═══ TEXT PROVIDED

The indie business is cyclical, a sin wave of quiet and busy times. The peaks are high and the troughs are low.
When an indie is busy, there is nothing better, no higher high. They are working with great clients, creating amazing products, solving the unsolvable, slaying dragons and earning enough money to pay the bills.
But when an indie is quiet, there is nothing worse, no lower low. No clients to please, no products to create, no problems to solve, no dragons to slay and no income coming in.
Sure, we choose our pricing to take these down times into account. We know we’re not going to be fully employed. But it’s a balance trying to predict just how under-employed we will be and how much we can charge. Some years we have little or no down time and do well; other years, we have too much down time and do badly.
These ups and downs are caused by a singular constraint, the indie themselves, the fact that they are a one person band. It’s hard to spend the time to market themselves and to create brilliant products for clients at the same time. So the marketing stops. As a result, when the products are shipped and the current clients satisfied, most indies have no next client or project to work on. They have had no time to market.
And the down-cycle begins.
Creating product is fun, it’s what we love to do. Finding new clients is not fun, it’s hard work, and most leads are dead ends. Finding clients takes time, the process slow. There’s the initial conversation, thinking time, more discussion, proposal, more conversation, iterations, and finally if and only if all these steps get completed, the signing of the contract and kickoff. While marketing, there’s no work to do, no income coming in, no nothing for an indie until the contract is signed and the retainer paid.

══════

:: WORK INSTRUCTION ::
Retype everything in the text on the indie business cycle from "Sure, we choose" down to "time to market.". You won't need the entries for anything here.

═══ STORED DATA

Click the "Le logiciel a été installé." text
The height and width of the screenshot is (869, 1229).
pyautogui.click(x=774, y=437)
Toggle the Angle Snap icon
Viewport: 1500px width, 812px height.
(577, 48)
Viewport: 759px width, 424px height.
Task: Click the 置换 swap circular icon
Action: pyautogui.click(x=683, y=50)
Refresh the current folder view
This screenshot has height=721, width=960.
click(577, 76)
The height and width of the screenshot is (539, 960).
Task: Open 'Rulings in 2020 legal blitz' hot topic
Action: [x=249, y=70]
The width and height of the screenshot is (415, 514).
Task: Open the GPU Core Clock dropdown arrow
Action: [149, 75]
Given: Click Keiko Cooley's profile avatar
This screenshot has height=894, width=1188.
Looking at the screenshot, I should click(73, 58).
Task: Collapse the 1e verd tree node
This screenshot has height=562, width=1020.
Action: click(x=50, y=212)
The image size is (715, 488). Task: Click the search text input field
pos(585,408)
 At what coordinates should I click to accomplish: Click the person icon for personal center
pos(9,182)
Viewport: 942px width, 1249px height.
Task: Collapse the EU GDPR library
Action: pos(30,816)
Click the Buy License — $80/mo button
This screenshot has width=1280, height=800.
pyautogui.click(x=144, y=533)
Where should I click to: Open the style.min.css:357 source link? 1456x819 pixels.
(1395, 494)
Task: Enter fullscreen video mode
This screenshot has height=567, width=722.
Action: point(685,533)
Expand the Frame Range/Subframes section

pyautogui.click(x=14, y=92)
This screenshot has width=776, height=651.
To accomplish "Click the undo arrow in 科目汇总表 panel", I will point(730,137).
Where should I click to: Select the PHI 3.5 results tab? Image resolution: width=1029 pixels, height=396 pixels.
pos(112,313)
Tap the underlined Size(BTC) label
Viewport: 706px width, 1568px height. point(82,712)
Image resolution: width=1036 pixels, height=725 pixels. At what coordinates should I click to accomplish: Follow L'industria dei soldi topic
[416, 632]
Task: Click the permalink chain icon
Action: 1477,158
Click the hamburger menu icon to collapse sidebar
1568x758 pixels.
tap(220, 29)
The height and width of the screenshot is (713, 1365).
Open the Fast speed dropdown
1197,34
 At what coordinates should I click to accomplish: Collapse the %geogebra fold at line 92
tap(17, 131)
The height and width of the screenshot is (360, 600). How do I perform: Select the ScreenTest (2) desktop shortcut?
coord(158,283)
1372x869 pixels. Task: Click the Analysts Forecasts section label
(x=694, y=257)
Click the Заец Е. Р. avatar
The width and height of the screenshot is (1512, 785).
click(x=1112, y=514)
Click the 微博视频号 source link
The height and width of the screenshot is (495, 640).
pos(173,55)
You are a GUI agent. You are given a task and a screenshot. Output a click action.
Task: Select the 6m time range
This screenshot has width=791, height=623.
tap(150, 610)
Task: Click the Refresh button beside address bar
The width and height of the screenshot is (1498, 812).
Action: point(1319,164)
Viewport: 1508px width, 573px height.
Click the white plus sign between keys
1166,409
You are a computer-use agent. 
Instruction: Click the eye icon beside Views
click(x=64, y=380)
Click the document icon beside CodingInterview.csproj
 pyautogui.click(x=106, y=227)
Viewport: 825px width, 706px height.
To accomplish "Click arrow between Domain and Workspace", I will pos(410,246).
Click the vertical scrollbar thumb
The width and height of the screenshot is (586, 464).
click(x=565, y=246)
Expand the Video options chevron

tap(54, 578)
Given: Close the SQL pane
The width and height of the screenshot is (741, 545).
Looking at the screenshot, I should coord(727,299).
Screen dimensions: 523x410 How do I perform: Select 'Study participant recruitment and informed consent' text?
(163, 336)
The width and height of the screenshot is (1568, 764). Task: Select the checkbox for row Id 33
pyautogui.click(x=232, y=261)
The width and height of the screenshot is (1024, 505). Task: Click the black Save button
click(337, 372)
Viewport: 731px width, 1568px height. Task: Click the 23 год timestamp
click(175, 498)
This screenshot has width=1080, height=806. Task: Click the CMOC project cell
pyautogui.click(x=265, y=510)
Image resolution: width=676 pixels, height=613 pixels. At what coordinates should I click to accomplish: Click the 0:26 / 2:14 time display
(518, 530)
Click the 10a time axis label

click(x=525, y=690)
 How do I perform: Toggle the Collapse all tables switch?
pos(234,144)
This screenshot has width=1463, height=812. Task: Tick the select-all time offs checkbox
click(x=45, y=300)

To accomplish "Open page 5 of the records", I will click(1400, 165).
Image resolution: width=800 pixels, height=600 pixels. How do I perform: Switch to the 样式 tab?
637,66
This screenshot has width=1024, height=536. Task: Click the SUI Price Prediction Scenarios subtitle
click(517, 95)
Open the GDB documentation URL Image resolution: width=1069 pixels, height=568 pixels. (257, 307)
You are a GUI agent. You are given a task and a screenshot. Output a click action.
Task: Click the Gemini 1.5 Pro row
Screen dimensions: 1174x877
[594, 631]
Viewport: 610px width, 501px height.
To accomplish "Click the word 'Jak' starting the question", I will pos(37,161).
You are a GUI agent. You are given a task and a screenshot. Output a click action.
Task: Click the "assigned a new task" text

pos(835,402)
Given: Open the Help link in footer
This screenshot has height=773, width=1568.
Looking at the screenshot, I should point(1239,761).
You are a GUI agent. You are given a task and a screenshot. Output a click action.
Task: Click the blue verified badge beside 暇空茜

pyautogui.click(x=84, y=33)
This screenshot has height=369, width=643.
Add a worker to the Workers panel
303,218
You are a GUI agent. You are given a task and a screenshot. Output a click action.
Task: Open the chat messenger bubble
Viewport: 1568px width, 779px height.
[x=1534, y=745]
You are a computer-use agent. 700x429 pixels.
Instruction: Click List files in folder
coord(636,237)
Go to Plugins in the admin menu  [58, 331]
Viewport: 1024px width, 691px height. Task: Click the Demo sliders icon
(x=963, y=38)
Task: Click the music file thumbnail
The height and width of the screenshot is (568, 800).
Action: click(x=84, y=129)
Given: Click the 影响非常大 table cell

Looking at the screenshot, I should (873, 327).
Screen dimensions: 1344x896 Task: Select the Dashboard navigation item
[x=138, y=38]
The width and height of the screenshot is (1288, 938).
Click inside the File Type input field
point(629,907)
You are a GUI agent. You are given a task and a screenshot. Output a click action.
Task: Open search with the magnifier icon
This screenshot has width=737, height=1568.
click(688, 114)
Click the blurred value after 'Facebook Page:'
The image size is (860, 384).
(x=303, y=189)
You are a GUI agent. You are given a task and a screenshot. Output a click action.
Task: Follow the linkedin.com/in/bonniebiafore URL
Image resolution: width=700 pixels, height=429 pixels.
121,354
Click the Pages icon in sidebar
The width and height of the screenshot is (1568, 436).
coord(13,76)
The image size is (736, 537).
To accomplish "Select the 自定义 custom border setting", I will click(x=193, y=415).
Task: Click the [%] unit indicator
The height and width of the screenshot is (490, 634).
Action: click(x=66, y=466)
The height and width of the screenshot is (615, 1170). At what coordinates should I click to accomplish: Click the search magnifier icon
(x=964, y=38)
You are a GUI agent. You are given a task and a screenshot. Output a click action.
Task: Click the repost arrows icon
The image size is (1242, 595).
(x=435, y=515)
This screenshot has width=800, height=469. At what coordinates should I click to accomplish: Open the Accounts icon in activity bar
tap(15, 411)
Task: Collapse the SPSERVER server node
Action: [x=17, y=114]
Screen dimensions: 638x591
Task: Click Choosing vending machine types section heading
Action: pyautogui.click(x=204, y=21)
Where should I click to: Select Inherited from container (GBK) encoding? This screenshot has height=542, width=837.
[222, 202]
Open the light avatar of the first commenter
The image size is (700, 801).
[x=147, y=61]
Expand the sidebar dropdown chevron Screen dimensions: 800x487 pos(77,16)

══════

:: SOLUTION FOR THIS TASK ::
Sure, we choose our pricing to take these down times into account. We know we’re not going to be fully employed. But it’s a balance trying to predict just how under-employed we will be and how much we can charge. Some years we have little or no down time and do well; other years, we have too much down time and do badly.
These ups and downs are caused by a singular constraint, the indie themselves, the fact that they are a one person band. It’s hard to spend the time to market themselves and to create brilliant products for clients at the same time. So the marketing stops. As a result, when the products are shipped and the current clients satisfied, most indies have no next client or project to work on. They have had no time to market.